# Work instruction
Provide the number of lines in the entries below containing "position", with no further words.

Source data
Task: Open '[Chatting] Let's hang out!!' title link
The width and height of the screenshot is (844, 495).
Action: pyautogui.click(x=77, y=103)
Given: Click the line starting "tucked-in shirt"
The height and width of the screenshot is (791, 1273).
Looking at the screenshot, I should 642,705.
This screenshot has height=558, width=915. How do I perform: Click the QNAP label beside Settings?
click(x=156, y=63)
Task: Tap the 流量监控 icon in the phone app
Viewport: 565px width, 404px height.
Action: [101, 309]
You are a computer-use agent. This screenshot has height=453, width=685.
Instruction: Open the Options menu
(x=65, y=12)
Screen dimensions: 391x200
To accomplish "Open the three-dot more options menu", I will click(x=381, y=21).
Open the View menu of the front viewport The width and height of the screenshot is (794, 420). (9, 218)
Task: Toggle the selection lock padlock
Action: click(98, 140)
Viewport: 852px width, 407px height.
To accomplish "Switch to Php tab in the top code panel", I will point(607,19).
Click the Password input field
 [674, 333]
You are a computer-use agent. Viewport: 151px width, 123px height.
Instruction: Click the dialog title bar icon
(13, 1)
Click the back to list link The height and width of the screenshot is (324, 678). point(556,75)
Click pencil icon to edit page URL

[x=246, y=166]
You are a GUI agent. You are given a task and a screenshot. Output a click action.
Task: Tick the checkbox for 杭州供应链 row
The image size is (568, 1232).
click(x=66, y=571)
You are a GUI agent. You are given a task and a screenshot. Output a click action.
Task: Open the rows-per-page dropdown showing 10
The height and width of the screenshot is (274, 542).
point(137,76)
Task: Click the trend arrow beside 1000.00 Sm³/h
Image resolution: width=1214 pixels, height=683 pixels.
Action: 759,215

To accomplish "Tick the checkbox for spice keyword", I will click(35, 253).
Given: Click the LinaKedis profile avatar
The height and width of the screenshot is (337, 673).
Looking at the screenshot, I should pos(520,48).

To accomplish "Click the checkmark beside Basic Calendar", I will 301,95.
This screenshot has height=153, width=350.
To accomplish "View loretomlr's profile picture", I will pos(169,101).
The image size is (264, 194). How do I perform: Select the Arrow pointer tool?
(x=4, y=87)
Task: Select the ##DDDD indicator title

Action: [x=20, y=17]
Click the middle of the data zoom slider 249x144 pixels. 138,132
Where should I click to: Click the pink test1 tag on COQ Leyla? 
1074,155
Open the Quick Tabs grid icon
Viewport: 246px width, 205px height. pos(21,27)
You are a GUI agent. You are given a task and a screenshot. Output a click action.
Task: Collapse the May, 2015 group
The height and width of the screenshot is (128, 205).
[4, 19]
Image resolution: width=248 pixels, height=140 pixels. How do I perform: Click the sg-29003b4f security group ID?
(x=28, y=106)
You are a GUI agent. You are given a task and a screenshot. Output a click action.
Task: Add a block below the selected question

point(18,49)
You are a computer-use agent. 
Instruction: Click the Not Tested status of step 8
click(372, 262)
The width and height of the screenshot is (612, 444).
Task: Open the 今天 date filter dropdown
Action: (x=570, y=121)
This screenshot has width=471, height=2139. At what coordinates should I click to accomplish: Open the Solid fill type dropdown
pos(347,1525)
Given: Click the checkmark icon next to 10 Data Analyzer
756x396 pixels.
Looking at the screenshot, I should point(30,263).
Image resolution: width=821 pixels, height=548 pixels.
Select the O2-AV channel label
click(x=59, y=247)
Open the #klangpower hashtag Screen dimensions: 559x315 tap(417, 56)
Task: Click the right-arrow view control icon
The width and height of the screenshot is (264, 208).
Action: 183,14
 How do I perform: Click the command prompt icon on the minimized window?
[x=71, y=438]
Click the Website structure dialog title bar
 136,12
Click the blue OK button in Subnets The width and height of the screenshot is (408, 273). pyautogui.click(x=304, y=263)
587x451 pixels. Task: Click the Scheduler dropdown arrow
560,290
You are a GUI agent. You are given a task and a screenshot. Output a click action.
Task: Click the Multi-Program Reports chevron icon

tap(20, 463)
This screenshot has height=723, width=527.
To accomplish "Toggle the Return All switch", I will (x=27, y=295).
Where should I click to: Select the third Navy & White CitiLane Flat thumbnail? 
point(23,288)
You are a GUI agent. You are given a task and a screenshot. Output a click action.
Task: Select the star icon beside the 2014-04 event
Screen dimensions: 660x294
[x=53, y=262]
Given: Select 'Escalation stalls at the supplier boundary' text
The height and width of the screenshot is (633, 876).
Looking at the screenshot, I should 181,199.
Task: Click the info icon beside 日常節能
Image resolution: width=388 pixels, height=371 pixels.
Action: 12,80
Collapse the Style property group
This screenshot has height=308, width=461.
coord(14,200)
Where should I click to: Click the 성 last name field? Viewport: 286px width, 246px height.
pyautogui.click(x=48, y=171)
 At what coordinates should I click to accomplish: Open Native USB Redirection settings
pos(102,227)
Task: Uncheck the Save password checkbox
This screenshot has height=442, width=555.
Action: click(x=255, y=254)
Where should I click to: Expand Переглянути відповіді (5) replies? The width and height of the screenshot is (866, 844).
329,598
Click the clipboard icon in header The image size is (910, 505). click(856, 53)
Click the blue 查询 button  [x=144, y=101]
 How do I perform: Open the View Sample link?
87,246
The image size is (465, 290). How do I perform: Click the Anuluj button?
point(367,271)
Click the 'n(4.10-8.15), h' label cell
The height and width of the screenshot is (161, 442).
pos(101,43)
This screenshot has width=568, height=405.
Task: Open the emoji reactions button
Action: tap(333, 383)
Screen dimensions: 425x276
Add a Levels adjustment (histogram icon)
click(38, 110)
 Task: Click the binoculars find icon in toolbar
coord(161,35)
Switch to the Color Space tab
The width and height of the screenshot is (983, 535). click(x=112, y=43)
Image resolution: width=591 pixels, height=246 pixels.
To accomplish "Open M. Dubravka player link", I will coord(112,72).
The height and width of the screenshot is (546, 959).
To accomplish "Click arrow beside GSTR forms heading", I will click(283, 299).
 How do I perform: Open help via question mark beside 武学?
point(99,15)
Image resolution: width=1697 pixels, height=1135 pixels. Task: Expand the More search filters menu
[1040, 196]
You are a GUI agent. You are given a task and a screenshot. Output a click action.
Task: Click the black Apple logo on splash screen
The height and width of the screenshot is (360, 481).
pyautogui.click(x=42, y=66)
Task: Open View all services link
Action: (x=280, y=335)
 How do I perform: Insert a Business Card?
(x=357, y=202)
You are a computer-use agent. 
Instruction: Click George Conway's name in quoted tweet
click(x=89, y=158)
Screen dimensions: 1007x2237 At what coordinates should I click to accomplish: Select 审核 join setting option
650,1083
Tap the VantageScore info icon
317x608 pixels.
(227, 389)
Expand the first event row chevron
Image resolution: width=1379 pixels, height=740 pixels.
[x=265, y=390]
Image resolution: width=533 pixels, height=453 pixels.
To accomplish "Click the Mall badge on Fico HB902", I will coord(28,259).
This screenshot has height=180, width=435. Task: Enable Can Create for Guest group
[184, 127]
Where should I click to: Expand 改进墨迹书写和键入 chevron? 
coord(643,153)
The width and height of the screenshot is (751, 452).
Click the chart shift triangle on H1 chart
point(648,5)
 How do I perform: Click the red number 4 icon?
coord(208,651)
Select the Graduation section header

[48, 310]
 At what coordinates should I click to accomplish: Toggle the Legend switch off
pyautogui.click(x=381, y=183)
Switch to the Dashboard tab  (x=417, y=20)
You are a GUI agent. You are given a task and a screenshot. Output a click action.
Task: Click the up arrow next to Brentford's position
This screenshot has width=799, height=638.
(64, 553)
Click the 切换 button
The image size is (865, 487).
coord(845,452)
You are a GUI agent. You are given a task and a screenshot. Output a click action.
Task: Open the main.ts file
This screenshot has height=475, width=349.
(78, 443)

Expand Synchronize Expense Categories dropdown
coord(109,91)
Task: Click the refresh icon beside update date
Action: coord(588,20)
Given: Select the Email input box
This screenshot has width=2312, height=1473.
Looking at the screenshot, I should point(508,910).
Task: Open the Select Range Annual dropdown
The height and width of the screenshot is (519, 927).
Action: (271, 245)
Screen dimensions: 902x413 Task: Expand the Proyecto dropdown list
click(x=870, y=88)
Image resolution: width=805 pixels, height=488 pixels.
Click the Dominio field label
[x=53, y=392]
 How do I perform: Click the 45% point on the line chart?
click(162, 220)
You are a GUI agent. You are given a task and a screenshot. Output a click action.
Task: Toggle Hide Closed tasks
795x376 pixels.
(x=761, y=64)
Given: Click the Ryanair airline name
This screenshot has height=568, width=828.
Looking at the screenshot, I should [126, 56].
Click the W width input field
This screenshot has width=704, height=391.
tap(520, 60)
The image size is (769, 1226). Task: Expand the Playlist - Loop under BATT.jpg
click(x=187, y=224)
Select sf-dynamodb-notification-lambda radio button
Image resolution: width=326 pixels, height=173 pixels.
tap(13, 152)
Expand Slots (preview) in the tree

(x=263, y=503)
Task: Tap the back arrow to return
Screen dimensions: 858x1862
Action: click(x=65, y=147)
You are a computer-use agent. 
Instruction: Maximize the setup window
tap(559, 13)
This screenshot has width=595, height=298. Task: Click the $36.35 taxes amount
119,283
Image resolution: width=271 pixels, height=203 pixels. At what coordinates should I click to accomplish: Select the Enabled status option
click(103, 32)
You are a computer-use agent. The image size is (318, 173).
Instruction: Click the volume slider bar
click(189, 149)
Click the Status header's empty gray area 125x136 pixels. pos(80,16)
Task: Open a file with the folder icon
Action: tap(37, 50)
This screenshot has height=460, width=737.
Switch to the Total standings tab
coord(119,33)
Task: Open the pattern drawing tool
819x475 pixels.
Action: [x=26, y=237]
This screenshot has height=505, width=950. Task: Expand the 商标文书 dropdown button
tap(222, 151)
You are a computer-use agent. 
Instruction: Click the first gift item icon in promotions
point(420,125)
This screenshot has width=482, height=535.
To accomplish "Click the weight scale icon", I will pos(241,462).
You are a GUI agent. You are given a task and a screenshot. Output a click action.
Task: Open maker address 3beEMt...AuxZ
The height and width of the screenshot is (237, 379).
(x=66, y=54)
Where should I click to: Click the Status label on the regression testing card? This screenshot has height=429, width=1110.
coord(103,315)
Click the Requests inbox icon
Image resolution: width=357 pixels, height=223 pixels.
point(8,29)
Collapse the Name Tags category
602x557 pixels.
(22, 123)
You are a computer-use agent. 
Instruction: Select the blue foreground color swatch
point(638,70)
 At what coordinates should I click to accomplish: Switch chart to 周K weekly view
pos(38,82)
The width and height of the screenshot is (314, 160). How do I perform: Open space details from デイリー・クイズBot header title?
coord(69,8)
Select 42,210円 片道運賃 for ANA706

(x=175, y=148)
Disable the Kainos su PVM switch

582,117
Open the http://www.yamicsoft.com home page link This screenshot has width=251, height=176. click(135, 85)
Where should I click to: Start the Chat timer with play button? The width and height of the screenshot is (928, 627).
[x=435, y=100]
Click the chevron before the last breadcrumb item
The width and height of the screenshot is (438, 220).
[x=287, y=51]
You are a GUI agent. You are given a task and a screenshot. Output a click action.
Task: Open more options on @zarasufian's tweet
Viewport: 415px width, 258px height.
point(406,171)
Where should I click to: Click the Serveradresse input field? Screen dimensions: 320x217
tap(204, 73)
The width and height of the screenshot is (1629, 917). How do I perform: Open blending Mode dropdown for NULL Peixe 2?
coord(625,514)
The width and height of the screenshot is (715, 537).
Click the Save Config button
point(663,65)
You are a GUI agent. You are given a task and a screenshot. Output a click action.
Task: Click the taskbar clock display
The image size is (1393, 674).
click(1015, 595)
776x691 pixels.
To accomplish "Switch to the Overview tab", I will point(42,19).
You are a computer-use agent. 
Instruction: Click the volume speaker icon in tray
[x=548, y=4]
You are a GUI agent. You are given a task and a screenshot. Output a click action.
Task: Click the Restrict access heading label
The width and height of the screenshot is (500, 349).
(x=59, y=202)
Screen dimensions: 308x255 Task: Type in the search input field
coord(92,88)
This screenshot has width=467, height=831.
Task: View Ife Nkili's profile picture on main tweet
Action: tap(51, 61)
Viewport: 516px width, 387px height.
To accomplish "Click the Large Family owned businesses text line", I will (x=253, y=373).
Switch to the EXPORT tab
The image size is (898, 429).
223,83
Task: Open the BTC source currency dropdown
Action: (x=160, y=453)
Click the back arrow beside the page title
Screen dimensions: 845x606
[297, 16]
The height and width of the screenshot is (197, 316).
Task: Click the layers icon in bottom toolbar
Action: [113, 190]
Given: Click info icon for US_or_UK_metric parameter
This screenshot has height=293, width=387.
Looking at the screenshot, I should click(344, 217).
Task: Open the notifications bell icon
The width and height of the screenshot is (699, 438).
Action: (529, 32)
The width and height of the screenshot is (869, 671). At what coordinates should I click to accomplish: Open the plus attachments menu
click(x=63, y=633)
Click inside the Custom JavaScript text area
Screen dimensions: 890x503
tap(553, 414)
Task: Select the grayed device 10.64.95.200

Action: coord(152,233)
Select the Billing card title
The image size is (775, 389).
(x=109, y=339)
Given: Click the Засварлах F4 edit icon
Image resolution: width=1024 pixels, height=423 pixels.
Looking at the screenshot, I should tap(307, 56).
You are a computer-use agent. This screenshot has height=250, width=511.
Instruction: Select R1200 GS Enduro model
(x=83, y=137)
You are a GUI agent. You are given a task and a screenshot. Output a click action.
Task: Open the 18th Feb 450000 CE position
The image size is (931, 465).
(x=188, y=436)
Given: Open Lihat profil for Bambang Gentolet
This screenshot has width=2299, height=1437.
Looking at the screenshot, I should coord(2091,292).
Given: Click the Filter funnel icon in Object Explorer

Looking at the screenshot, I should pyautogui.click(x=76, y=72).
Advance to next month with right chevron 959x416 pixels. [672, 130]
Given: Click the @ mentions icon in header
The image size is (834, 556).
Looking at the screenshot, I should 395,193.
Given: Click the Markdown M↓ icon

# Response to this task
2